INSTRUCTIONS FOR THE TASK:
Could you write out the opening lines of the data, word for word, stopping after the line that contains "You are a computer-use agent. The"?

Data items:
* * *
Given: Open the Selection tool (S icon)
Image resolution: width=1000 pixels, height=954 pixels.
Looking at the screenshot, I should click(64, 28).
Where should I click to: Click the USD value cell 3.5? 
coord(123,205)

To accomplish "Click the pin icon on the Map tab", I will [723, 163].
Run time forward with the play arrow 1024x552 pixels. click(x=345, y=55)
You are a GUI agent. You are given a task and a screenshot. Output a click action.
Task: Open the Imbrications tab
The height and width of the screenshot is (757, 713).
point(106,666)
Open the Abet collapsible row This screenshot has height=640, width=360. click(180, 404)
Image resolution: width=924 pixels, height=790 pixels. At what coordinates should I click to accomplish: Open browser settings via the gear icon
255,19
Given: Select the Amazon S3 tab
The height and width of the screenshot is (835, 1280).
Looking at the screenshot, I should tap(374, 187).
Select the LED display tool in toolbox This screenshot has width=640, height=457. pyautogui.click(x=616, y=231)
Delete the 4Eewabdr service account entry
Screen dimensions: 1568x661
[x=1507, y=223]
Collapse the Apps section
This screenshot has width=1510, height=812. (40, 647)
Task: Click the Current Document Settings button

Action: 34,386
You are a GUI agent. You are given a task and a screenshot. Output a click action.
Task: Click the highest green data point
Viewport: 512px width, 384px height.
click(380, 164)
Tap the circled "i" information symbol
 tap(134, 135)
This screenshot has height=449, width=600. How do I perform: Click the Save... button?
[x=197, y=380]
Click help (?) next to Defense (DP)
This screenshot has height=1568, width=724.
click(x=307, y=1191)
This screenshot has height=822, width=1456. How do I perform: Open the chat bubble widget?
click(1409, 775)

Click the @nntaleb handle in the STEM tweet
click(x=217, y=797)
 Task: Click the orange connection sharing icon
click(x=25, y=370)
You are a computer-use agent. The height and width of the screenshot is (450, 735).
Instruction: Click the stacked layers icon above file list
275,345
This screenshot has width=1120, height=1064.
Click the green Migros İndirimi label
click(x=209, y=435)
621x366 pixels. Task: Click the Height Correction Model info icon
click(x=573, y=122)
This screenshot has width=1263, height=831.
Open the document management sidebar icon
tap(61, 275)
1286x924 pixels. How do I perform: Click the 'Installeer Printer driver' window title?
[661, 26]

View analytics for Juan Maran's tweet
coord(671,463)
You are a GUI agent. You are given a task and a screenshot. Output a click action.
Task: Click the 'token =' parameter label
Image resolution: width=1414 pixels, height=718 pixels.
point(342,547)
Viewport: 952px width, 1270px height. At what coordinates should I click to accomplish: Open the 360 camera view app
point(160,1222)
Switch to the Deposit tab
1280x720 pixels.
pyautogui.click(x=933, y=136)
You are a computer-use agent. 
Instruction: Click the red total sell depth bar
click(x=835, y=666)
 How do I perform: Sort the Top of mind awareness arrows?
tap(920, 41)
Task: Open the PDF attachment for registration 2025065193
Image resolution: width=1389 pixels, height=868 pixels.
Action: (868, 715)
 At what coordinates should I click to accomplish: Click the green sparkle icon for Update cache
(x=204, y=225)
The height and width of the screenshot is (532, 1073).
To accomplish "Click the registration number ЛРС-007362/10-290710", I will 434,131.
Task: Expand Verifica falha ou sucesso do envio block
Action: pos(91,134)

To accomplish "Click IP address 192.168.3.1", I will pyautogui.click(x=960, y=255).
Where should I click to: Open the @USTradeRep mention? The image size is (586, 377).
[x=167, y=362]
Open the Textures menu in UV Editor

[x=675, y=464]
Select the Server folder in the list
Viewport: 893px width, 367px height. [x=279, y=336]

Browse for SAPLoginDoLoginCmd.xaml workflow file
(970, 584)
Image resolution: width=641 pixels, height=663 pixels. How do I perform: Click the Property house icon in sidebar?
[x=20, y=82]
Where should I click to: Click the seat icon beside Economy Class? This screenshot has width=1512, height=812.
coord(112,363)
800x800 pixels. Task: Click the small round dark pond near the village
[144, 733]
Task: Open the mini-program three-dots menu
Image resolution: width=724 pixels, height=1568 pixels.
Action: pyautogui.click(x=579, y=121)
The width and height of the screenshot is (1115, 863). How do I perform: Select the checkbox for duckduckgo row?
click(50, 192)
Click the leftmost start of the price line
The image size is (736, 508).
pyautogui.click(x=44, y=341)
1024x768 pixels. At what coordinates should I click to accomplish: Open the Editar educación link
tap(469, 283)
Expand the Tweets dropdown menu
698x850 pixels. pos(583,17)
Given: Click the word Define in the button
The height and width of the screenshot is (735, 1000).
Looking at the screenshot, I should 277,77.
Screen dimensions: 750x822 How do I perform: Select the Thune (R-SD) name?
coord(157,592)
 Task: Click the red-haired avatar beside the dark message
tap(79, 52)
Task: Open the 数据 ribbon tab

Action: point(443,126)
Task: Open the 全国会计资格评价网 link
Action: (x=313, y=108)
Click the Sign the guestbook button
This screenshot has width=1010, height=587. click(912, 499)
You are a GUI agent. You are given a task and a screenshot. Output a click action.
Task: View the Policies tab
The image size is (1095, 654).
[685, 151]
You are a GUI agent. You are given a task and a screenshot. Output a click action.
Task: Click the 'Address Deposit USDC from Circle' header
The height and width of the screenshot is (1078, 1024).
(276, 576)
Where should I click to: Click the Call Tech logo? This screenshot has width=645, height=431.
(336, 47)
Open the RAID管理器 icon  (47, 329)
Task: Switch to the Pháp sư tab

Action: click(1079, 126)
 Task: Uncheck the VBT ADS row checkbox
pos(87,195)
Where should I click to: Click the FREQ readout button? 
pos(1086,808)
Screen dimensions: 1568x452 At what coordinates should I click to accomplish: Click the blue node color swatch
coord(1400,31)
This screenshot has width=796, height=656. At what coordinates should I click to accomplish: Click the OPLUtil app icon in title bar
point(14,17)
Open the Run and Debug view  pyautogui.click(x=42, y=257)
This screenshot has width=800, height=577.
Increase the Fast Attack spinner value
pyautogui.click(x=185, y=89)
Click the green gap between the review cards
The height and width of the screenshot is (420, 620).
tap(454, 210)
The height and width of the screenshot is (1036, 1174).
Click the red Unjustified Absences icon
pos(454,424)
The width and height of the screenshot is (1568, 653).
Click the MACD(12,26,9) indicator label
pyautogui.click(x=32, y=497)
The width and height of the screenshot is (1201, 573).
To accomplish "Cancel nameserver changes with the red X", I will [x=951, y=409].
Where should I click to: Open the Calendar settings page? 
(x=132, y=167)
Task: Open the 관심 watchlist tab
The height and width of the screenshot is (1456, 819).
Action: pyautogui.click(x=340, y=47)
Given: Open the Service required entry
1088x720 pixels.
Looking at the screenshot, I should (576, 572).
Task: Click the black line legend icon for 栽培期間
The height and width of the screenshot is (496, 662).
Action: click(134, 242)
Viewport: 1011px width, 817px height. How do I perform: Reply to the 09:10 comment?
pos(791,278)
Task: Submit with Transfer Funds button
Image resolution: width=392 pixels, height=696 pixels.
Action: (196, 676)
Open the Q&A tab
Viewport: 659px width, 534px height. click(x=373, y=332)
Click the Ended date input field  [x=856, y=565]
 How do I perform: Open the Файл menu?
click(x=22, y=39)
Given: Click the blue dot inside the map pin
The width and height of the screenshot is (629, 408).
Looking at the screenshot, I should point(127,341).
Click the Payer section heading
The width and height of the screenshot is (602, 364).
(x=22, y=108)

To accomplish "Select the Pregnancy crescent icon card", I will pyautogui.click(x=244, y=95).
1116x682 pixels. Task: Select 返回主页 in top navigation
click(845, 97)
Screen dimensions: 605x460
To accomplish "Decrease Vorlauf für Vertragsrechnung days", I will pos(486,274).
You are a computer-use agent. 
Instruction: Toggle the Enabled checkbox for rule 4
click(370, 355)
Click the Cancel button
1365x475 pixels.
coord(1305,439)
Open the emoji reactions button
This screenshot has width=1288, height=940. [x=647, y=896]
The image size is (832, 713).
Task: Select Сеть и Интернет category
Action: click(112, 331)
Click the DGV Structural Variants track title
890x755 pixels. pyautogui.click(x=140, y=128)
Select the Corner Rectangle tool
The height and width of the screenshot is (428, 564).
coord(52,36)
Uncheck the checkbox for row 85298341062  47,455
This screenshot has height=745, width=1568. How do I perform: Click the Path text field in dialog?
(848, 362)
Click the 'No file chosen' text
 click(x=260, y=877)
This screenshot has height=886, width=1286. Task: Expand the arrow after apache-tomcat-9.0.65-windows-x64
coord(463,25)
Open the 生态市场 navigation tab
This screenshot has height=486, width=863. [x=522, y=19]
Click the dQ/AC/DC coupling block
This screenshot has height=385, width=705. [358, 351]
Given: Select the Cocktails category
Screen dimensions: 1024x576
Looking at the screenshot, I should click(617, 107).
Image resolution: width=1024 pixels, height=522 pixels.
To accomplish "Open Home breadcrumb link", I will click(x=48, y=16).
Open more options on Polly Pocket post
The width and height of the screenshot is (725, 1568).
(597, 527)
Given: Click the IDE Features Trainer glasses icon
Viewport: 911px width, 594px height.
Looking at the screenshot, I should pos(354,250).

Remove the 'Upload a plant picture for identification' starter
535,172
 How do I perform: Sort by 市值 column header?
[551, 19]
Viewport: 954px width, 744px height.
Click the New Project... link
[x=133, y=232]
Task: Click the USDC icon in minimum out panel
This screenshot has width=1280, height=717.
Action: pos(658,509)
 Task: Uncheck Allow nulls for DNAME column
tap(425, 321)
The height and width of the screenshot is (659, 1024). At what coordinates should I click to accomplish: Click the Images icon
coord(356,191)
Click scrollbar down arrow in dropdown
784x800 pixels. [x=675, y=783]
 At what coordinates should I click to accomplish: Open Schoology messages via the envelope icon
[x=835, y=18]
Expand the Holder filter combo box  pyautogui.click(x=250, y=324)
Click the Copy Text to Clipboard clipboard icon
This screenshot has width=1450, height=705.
* * *
ANSWER SECTION:
Given: Open the Selection tool (S icon)
Image resolution: width=1000 pixels, height=954 pixels.
Looking at the screenshot, I should click(64, 28).
Where should I click to: Click the USD value cell 3.5? 
coord(123,205)

To accomplish "Click the pin icon on the Map tab", I will [723, 163].
Run time forward with the play arrow 1024x552 pixels. click(x=345, y=55)
You are a GUI agent. You are given a task and a screenshot. Output a click action.
Task: Open the Imbrications tab
The height and width of the screenshot is (757, 713).
point(106,666)
Open the Abet collapsible row This screenshot has height=640, width=360. click(180, 404)
Image resolution: width=924 pixels, height=790 pixels. At what coordinates should I click to accomplish: Open browser settings via the gear icon
255,19
Given: Select the Amazon S3 tab
The height and width of the screenshot is (835, 1280).
Looking at the screenshot, I should tap(374, 187).
Select the LED display tool in toolbox This screenshot has width=640, height=457. pyautogui.click(x=616, y=231)
Delete the 4Eewabdr service account entry
Screen dimensions: 1568x661
[x=1507, y=223]
Collapse the Apps section
This screenshot has width=1510, height=812. (40, 647)
Task: Click the Current Document Settings button

Action: 34,386
You are a GUI agent. You are given a task and a screenshot. Output a click action.
Task: Click the highest green data point
Viewport: 512px width, 384px height.
click(380, 164)
Tap the circled "i" information symbol
 tap(134, 135)
This screenshot has height=449, width=600. How do I perform: Click the Save... button?
[x=197, y=380]
Click help (?) next to Defense (DP)
This screenshot has height=1568, width=724.
click(x=307, y=1191)
This screenshot has height=822, width=1456. How do I perform: Open the chat bubble widget?
click(1409, 775)

Click the @nntaleb handle in the STEM tweet
click(x=217, y=797)
 Task: Click the orange connection sharing icon
click(x=25, y=370)
You are a computer-use agent. The height and width of the screenshot is (450, 735).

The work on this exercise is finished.